Cada idioma tiene un pequeño y casi mágico grupo de palabras únicas, con una capacidad portentosa de expresión. Son palabras tentadoras, irresistibles, complejas en su traducción. Su señal de identidad es muy simple. Con una sola palabra se puede decir con economía y precisión algo que en las otras lenguas precisa la unión de varios vocablos, muchas veces forzados y no siempre bien trabados. El español es rico en ellas. También el francés. El dépaysement, el estar, sentirse dépaysé es para un francófono esa sensación que se tiene cuando no estamos en nuestro entorno habitual, por encontrarnos inmersos en un mundo con el que no estamos familiarizados. Tengo un buen amigo, residente en el brumoso norte de Francia. Confiesa que cuando llega a un lugar con palmeras, bañado por una poderosa luz cenital, se siente inmediatamente dépaysé. En algunos momentos puede ser una sensación muy agradable, incluso estimulante.

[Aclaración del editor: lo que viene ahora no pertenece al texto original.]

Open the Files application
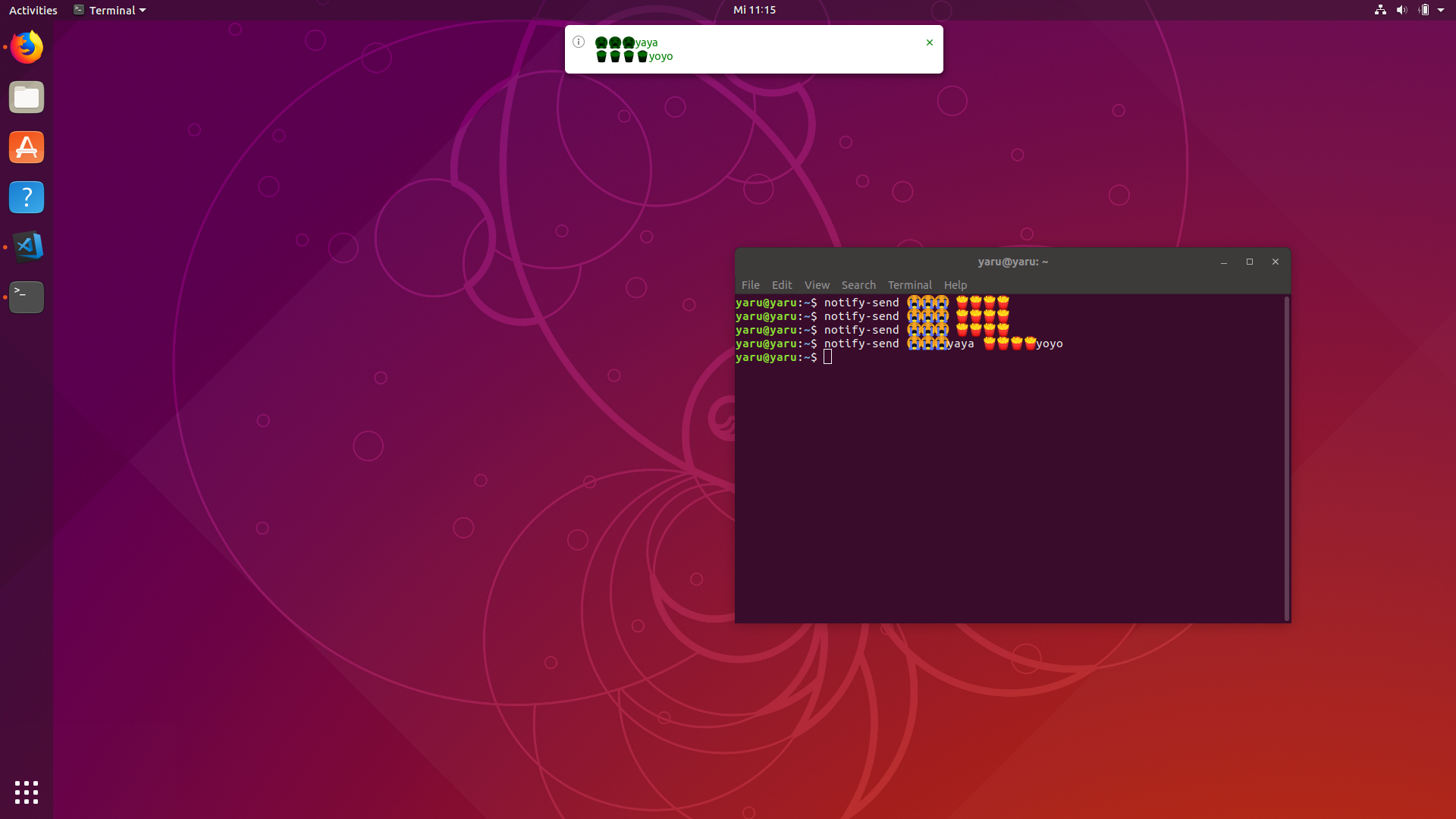1456x819 pixels. 26,97
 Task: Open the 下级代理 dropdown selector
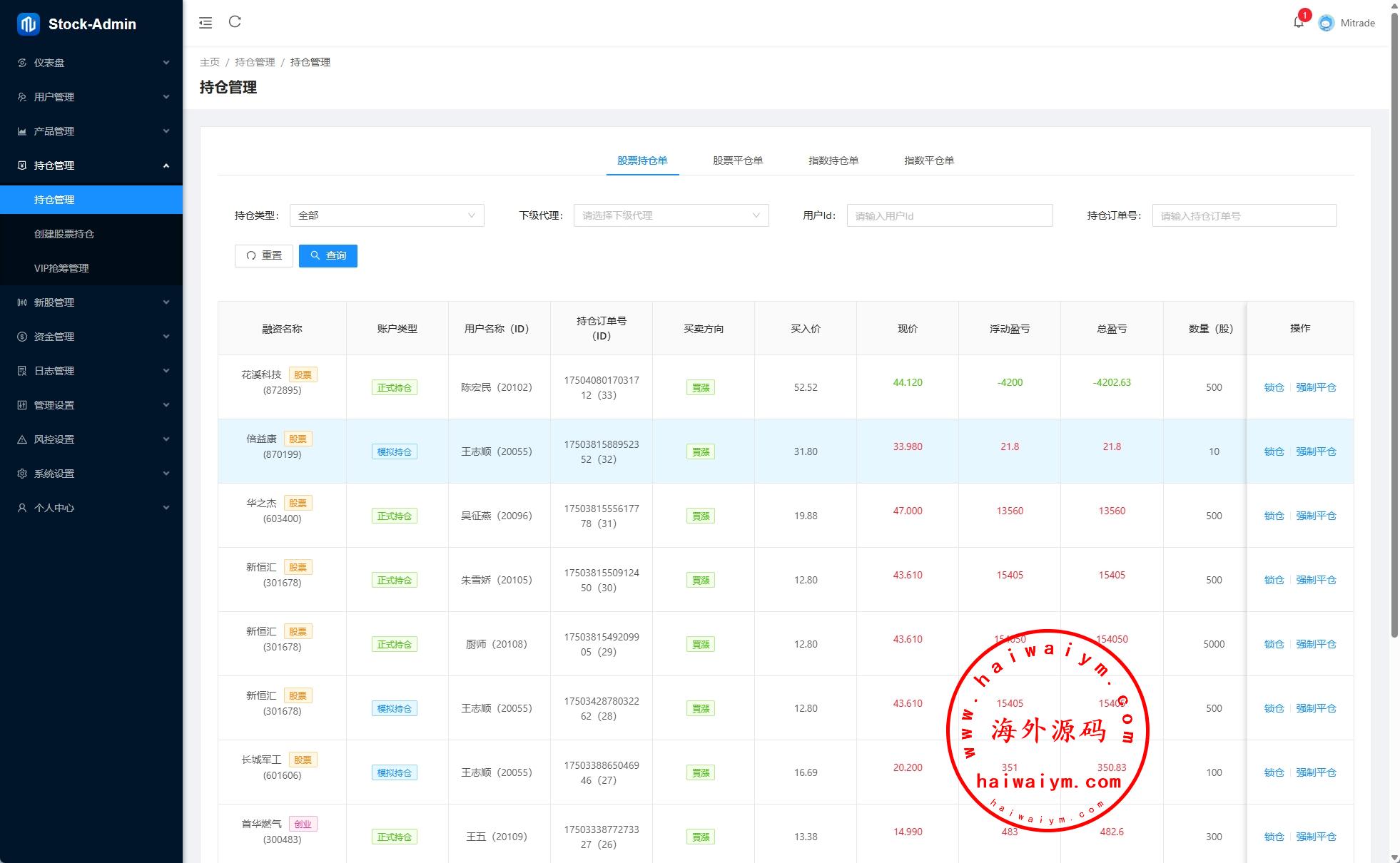(670, 215)
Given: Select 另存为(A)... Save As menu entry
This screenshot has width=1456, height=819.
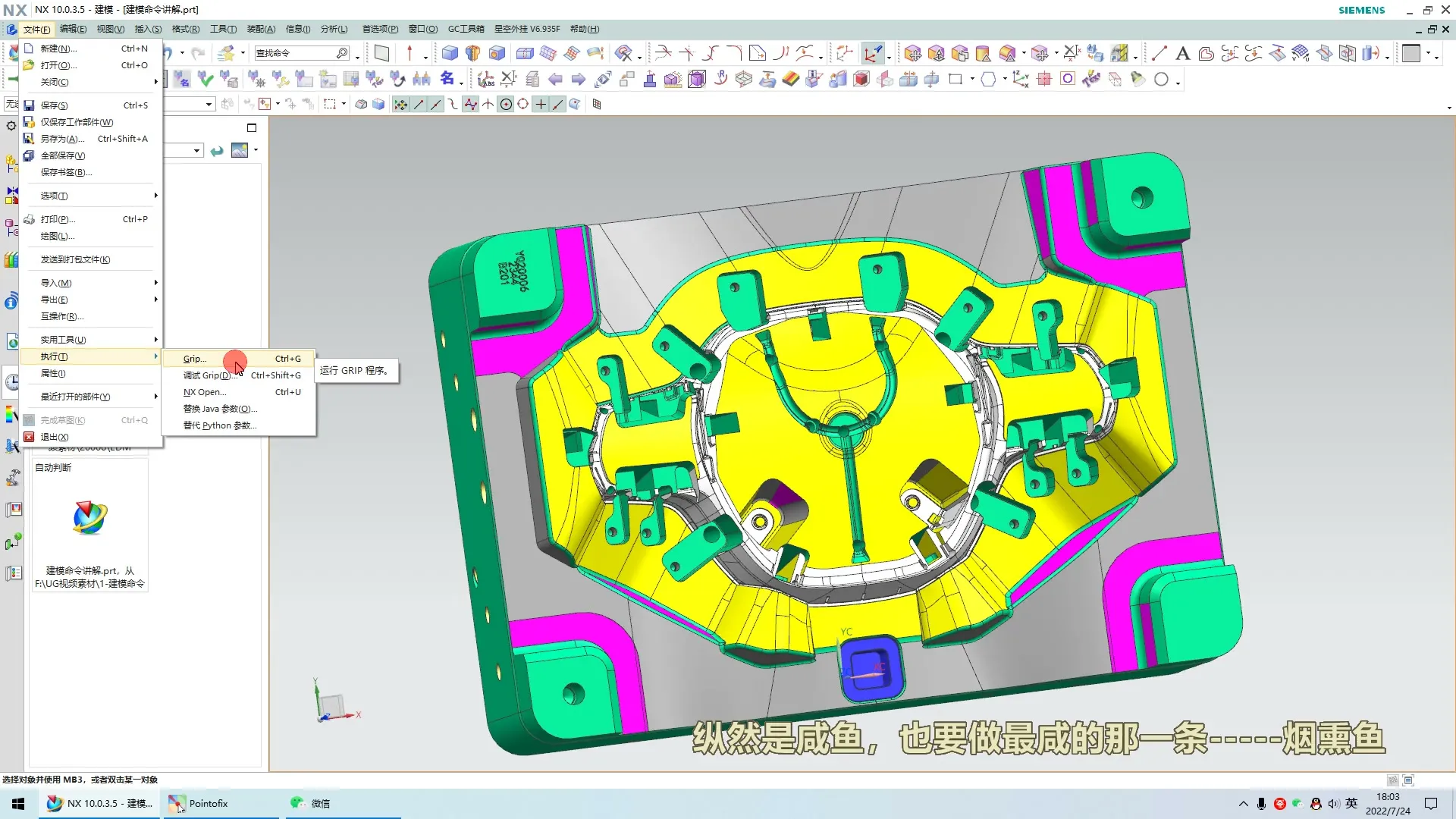Looking at the screenshot, I should (x=62, y=139).
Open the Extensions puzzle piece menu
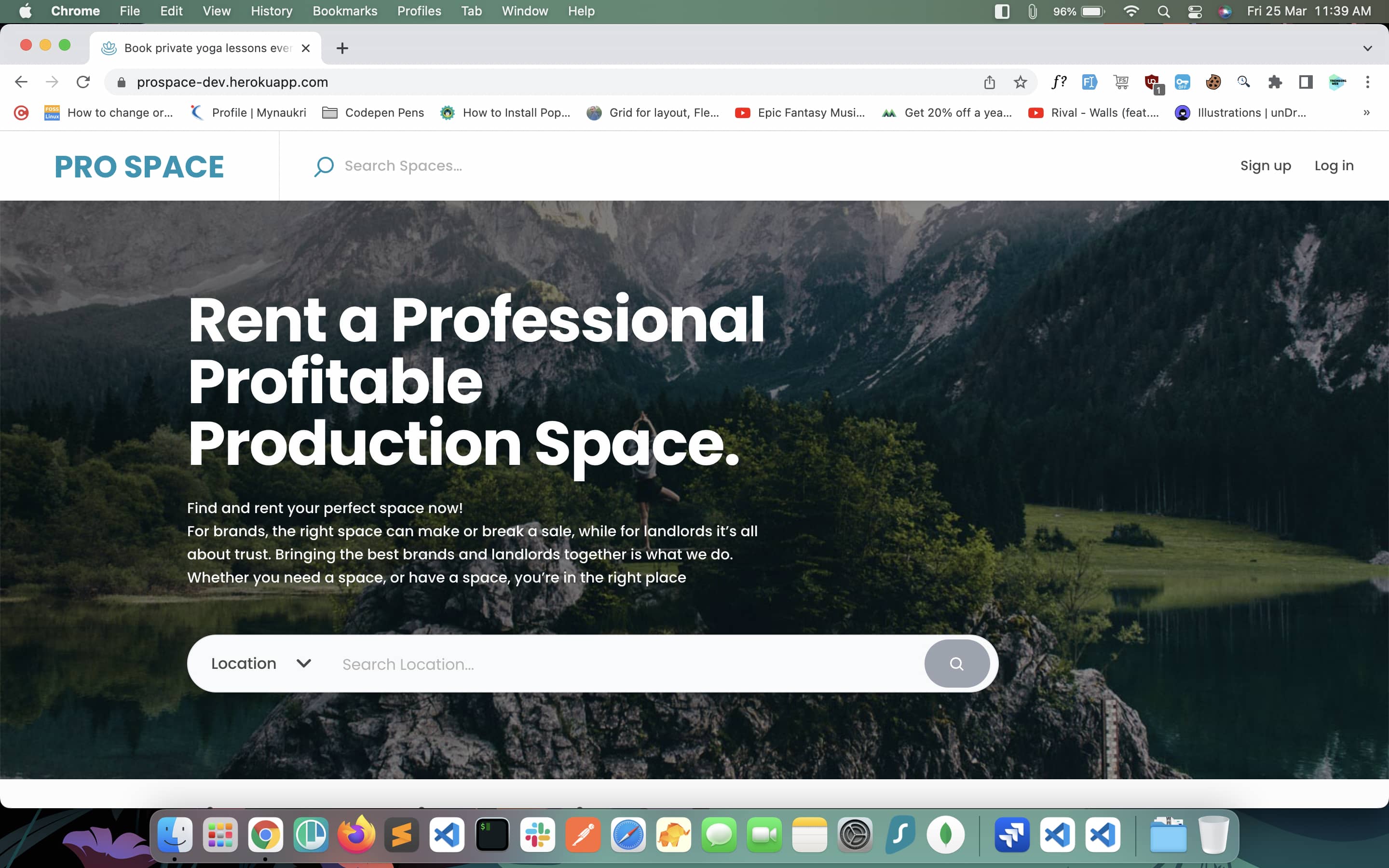The width and height of the screenshot is (1389, 868). point(1274,82)
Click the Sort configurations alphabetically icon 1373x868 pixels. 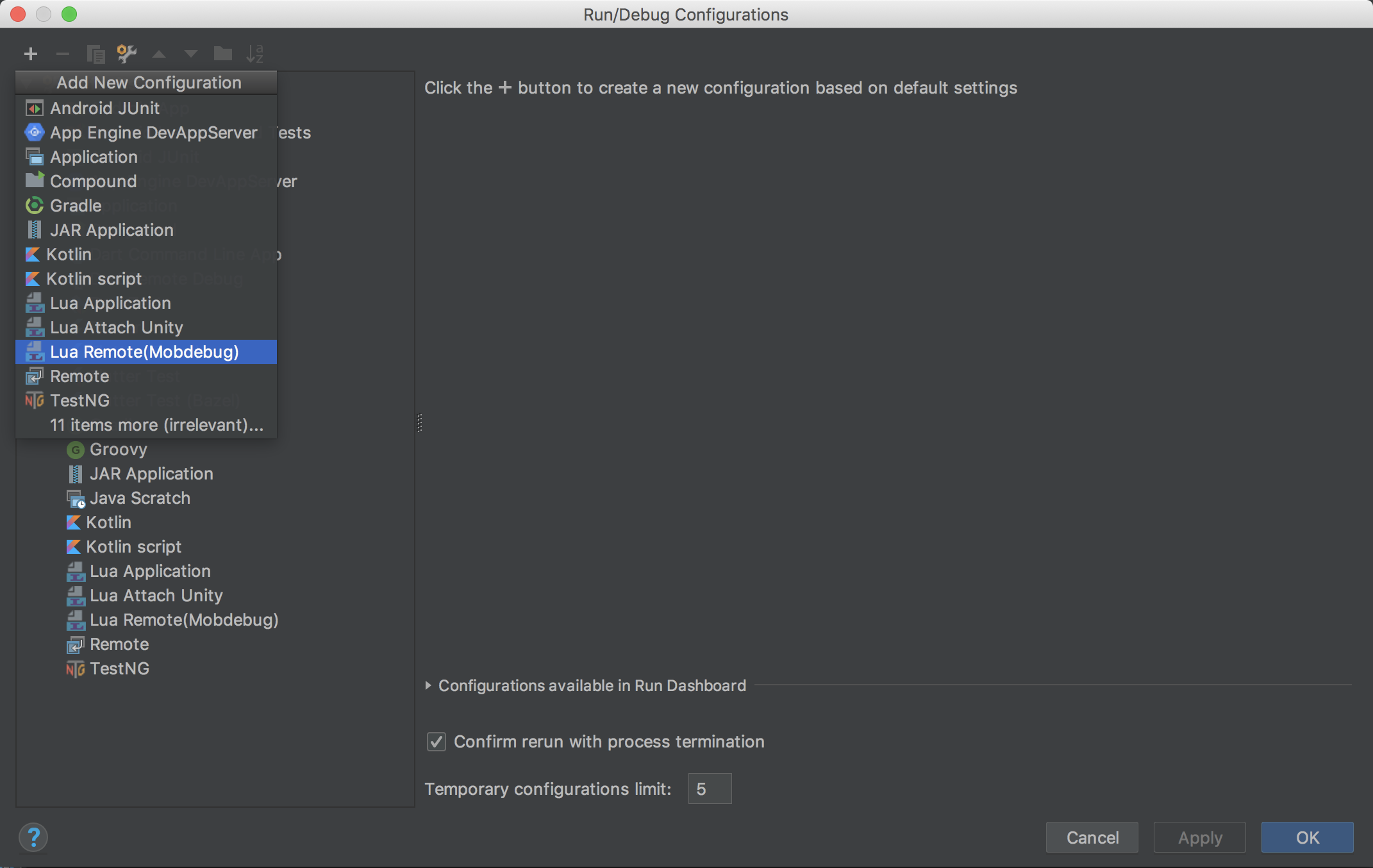pyautogui.click(x=255, y=54)
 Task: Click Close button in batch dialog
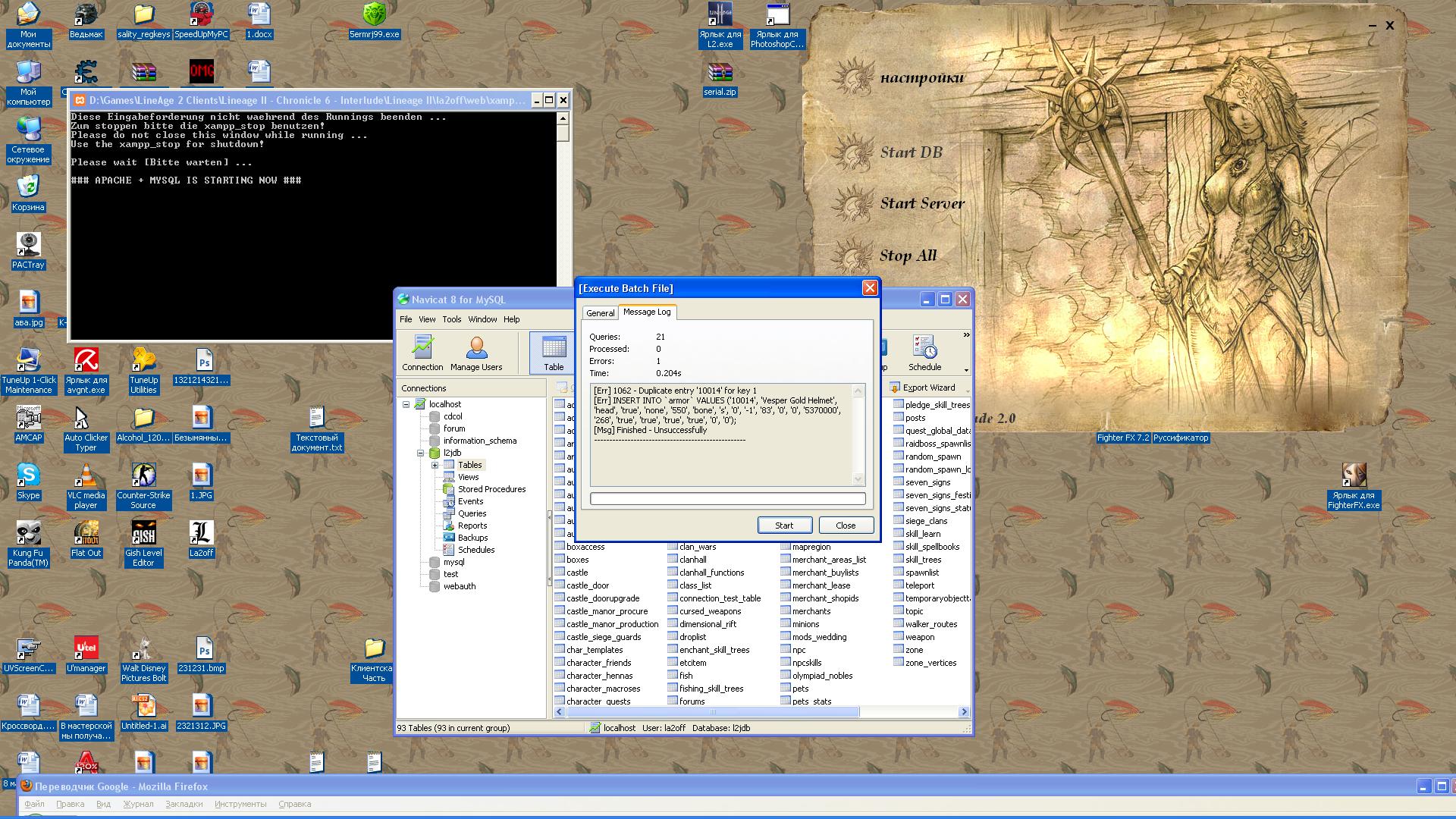coord(846,526)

Recuerdo mi llegada en barco a Palermo, la capital de Sicilia. Fue en uno de mis primeros viajes, hace ya muchos años. Al mirar por el ojo de buey del camarote mientras el barco atracaba, tuve la sensación de que no había salido de Málaga. Los colores, la luz, los edificios, la vegetación y sobre todo el paisaje humano. Los viandantes, sorteando con agilidad aquellos Fiats, hermanos mayores de nuestros Seats. O aquellos coches de caballo. Todo parecía una copia, incluso el aire lastimero de las caballerías. Confieso que al principio me sentí algo decepcionado. Recorrer un montón de millas marinas y tener al final la sensación de no haberte movido de tu entorno habitual era algo que no esperaba.

Desde luego no me sentía dépaysé. No me sentía como un turista. En realidad eso era lo maravilloso. En aquellas calles siempre había algo que te demostraba que Málaga y Palermo eran curiosamente diferentes y muy similares al mismo tiempo. Como un sutil juego de espejos. La ciudad de la Conca d´Oro era un lugar hermoso y degradado al mismo tiempo. Con cicatrices. Como lo era la Málaga de entonces. Las calles de ambas ciudades compartían sonidos, vibraciones y aromas muy parecidos. Aunque aquellos decrépitos palacios, con su opulencia trágica, casi violenta, y las estatuas que montaban guardia en aquellas plazas no tenían en Málaga sus réplicas.

Algún tiempo después leí Las parroquias de Regalpetra de Leonardo Sciascia. El maestro siciliano nos contaba que un prócer local empezaba los mítines dirigiéndose a su auditorio con un rotundo e inapelable «pueblo cornudo». Siempre era fervorosamente aplaudido. Por cierto, aquel personaje, don Giuliano Lascuda, fundó un banco. Un día se fugó con el dinero. Lo cogieron en Milán. Las fuerzas vivas locales no querían que devolviera los fondos sustraídos. Les caía bien don Giuliano. A muchos de ellos les había ayudado en sus tiempos de esplendor. Cuando recuperó la libertad y regresó a Sicilia fue recibido con todos los honores, banda de música incluida. Aquello me resultó familiar. Don Giuliano Ascuda no se hubiera sentido dépaysé en estas tierras nuestras.

Hay un hermoso rincón en Málaga que tiene mucho de palermitano. Es el pasaje que sube desde el parque a la calle Alcazabilla, entre Puerta Oscura y la Aduana, con su fisonomía, ésta, de palacio italiano del siglo XVII. Una noche, hace ya muchísimos años, presencié allí una escena dramática. Unos miembros de la Policía Armada habían detenido a una joven en el tranvía que pasaba por allí cerca. Ella se resistía. En los últimos metros, camino de las dependencias policiales del palacio de la Aduana, la tuvieron que arrastrar. «!No me peguéis!» gritaba. La gente miraba en silencio. ¿Recordaban a los squadristi, a los camicie nere? En aquel revuelo su piel tostada por el sol emergía entre sus ropas blancas. Era verano. Y desde los jardines, al pie de las torres moras y las murallas de la Alcazaba, llegaban los aromas de plantas traídas desde lejanos rincones del mundo.